Source records |
################

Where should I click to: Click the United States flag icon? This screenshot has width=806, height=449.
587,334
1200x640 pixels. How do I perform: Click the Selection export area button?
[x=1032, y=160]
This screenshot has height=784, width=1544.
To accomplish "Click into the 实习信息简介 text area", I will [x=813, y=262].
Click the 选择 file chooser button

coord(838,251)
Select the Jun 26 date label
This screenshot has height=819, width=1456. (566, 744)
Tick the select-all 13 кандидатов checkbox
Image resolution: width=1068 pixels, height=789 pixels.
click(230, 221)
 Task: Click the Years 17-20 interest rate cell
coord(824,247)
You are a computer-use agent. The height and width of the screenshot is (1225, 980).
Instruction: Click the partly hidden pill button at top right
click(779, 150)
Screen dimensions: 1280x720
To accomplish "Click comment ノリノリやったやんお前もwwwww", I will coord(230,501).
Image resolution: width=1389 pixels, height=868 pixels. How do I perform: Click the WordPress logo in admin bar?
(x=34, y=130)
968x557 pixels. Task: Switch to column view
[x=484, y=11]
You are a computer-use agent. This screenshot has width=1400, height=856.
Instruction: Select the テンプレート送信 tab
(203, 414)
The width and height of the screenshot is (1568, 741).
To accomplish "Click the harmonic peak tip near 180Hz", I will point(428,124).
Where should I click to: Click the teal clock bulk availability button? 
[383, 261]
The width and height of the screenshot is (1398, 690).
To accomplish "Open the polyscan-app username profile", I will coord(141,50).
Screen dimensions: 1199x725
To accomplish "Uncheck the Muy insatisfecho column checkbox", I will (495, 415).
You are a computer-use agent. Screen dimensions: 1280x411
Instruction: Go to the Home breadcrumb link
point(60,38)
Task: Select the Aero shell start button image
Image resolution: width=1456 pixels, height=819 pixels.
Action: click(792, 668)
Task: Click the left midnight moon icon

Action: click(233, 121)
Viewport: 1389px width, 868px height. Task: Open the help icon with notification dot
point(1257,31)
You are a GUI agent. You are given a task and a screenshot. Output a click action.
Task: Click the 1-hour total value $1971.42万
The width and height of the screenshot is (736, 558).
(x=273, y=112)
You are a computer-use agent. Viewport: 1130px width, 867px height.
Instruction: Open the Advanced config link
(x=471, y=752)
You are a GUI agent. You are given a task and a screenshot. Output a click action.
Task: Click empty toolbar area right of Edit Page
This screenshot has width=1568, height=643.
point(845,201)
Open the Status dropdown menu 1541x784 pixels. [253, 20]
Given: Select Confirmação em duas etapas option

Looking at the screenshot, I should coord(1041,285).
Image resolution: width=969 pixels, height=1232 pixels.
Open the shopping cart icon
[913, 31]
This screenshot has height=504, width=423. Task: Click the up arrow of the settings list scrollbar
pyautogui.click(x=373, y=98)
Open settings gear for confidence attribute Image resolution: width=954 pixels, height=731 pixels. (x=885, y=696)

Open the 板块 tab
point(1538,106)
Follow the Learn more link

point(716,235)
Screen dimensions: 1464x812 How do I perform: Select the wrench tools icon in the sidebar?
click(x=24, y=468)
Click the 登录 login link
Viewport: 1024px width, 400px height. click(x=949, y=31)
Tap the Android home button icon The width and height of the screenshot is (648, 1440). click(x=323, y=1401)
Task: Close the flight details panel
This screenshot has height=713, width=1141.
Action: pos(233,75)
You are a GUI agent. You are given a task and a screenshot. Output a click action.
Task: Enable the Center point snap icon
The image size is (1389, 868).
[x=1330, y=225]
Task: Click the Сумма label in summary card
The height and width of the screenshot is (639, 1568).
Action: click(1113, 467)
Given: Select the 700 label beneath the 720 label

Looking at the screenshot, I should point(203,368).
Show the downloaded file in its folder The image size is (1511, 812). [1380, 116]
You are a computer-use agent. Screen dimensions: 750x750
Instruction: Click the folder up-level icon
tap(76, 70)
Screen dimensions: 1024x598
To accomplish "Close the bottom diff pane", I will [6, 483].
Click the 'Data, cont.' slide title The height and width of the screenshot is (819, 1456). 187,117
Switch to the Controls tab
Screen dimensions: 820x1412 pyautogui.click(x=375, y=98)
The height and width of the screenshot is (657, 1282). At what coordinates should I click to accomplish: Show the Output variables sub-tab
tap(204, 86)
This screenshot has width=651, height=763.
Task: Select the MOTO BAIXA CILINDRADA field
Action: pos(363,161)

################

Problem description |
Locate every line in the records above that contains the string "checkbox", and copy each of those lines in full.

Solution for this task |
Tick the select-all 13 кандидатов checkbox
To accomplish "Uncheck the Muy insatisfecho column checkbox", I will (495, 415).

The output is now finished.